My comfort item is the Therm-a-Rest compressible pillow. It’s a little bit bulky, but after years of mediocre nights where I spent most of my after-dark hours re-shuffling the pile of clothes I was using as a makeshift pillow, I am more than happy to carry it. It makes my nights better, which, in turn, makes my days better.
Maybe it’s Corn Nuts, or really good chocolate, but having a tasty treat at camp can make the miles go by faster. Food makes for really good rewards when you’re moving around all day. Plus, your load will get lighter as you work through it.
On frosty mornings, cold fingers can be frustrating and limit your dexterity. Slipping hand warmers in your gloves will warm you up before you get moving.
You can also stick them into your sleeping bag — or your bra, if there are other places that need warming up.
Something to read
Staring at nature is great and all, but so is a good book. And when your body is tired from moving all day, it’s nice to work your mind instead.
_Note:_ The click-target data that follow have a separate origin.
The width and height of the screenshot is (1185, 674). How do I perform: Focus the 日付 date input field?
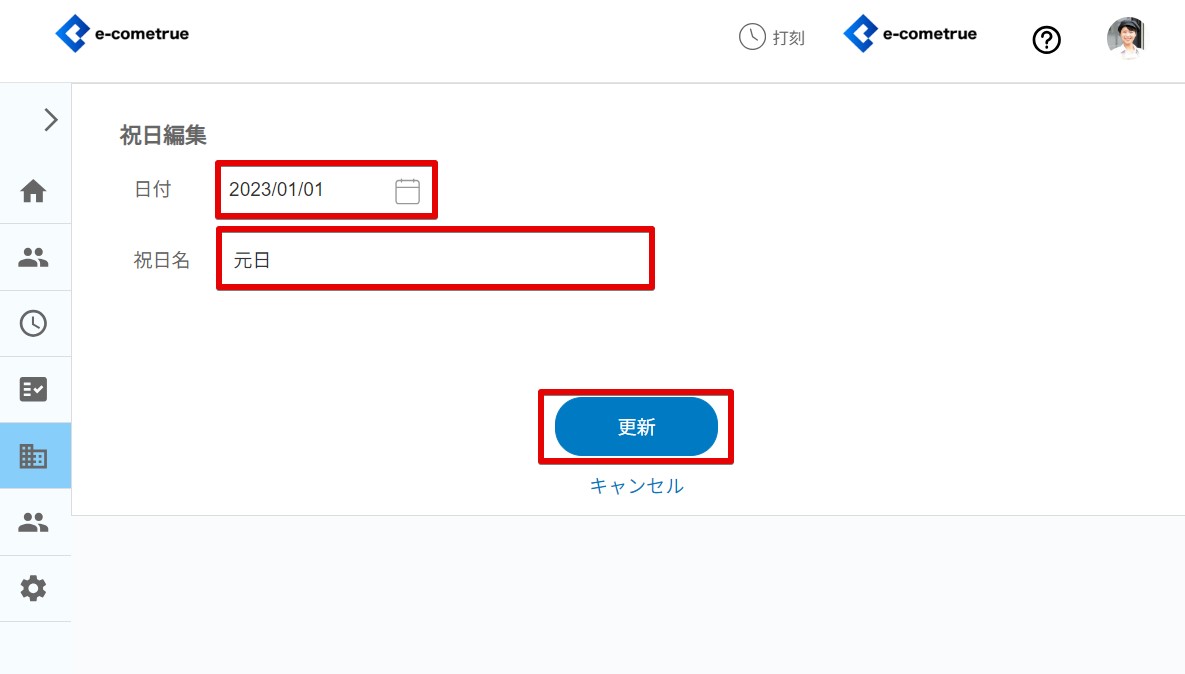click(x=326, y=190)
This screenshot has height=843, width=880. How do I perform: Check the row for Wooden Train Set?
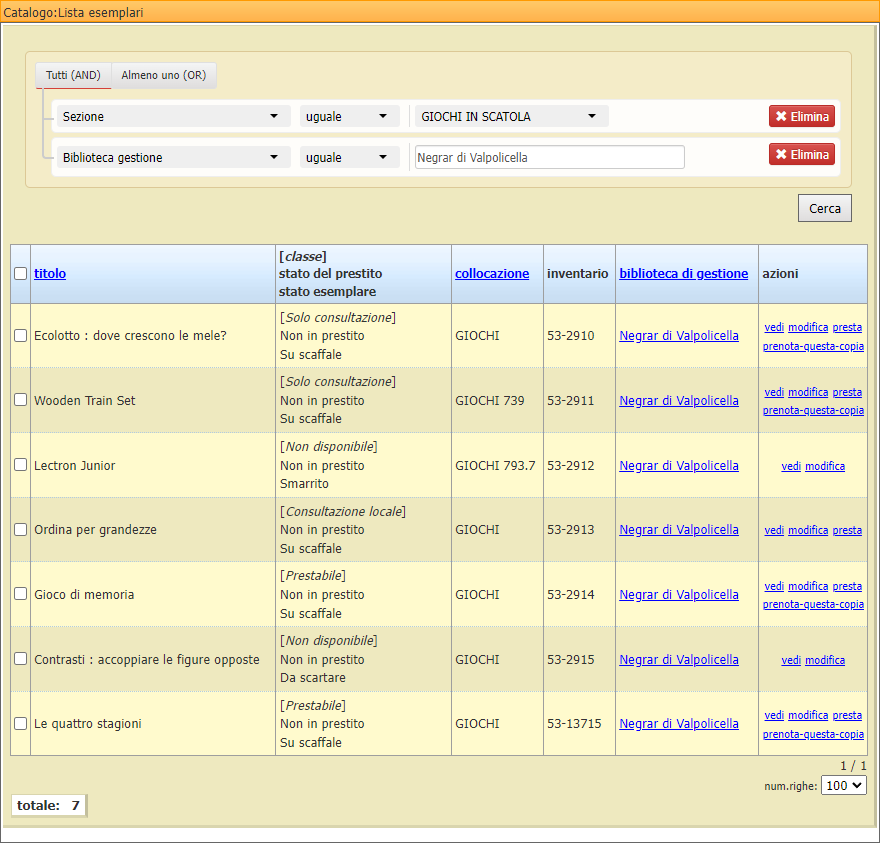[21, 400]
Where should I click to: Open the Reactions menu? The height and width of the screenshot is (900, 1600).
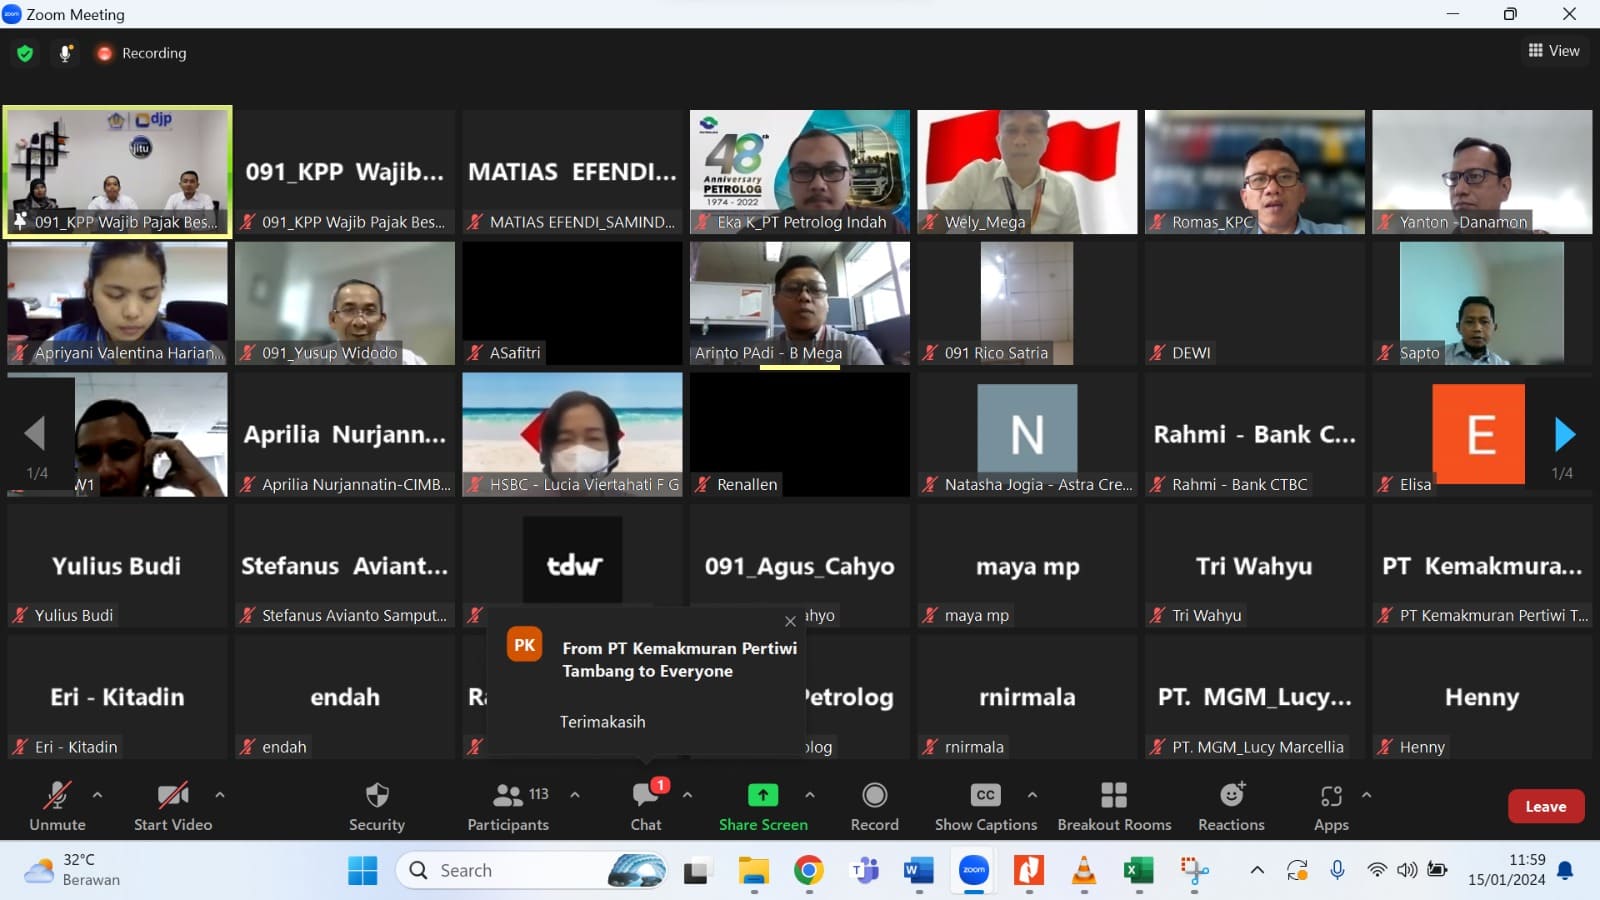point(1231,805)
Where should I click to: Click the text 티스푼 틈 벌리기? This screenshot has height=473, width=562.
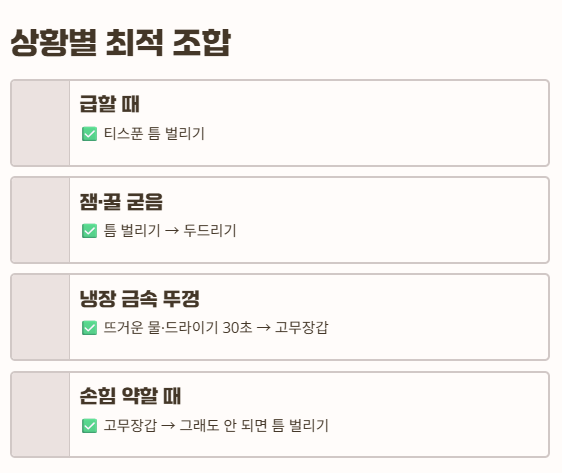(154, 134)
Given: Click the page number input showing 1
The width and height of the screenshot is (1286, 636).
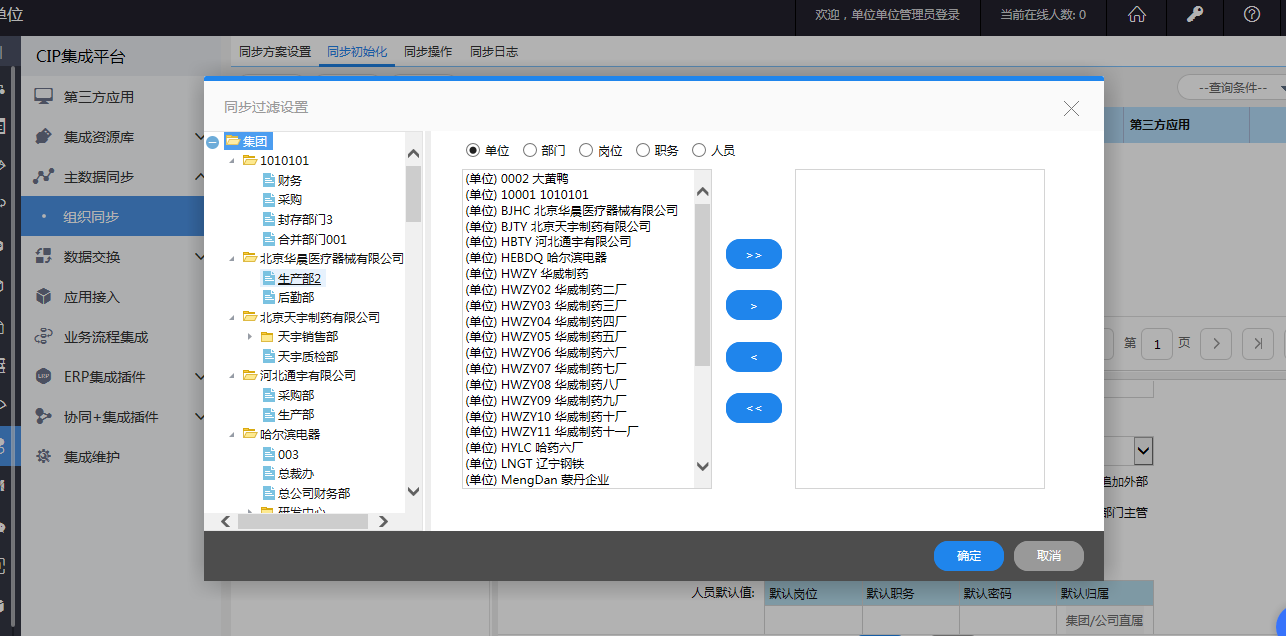Looking at the screenshot, I should click(x=1156, y=343).
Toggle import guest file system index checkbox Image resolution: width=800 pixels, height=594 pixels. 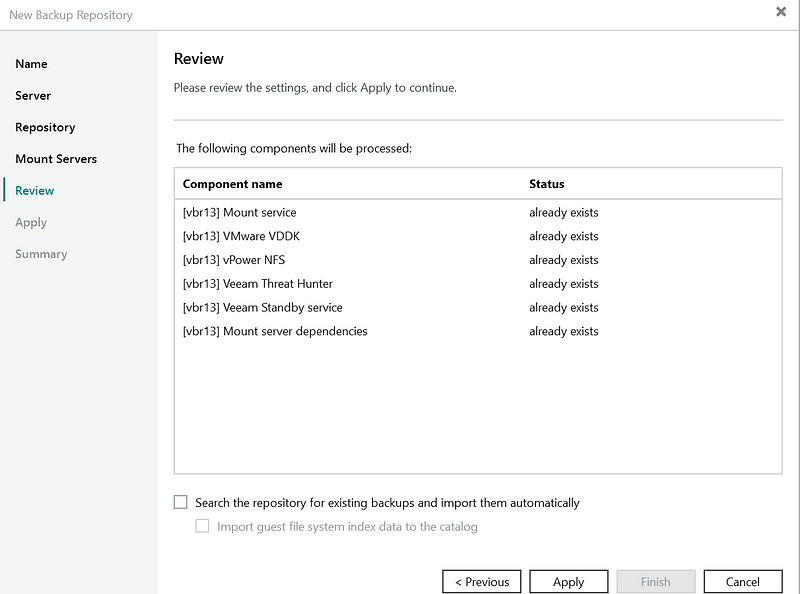pyautogui.click(x=203, y=526)
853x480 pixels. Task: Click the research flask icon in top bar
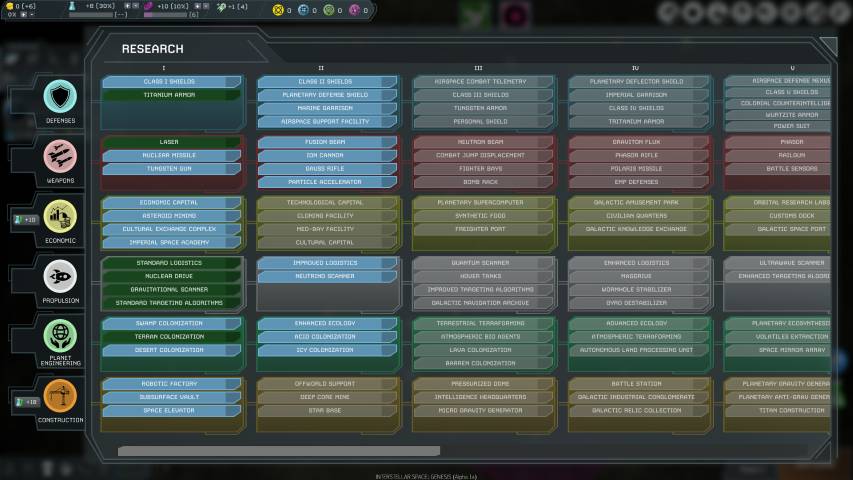[74, 6]
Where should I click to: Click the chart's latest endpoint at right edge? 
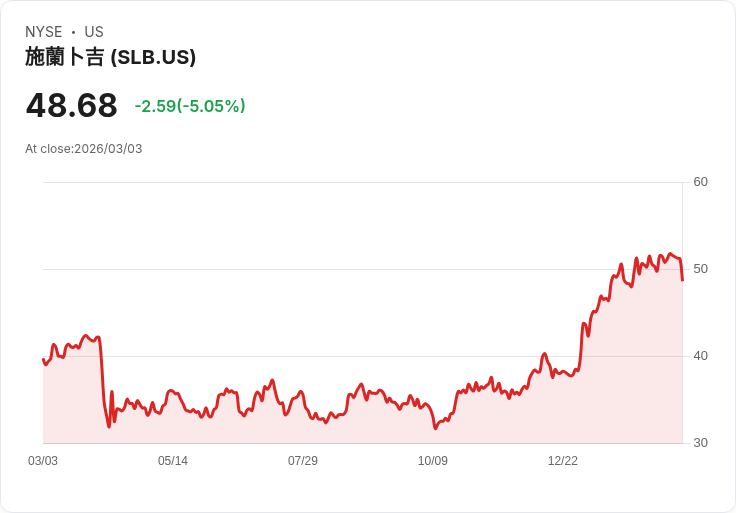point(682,280)
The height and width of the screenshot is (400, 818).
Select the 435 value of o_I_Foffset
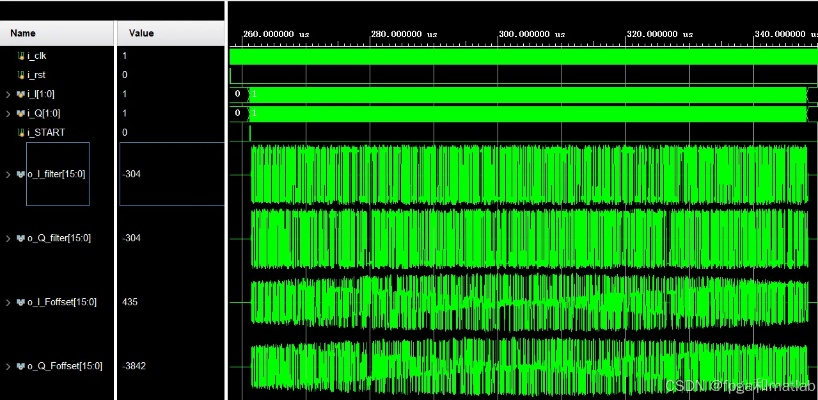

On long backpacking trips, an e-reader like a Kindle — which is light, has a long battery life and can store a bunch of books — can be your best friend.
A friend of mine who trains the Air Force in wilderness skills swears by down booties on long winter trips. He says he gets a hard time at first, but that by the end of the trip everyone is jealous of his kicks and his warm toes.
Or what have you. Not trying to push any priorities here, but if you want something to sip by the campfire, booze is much lighter than beer.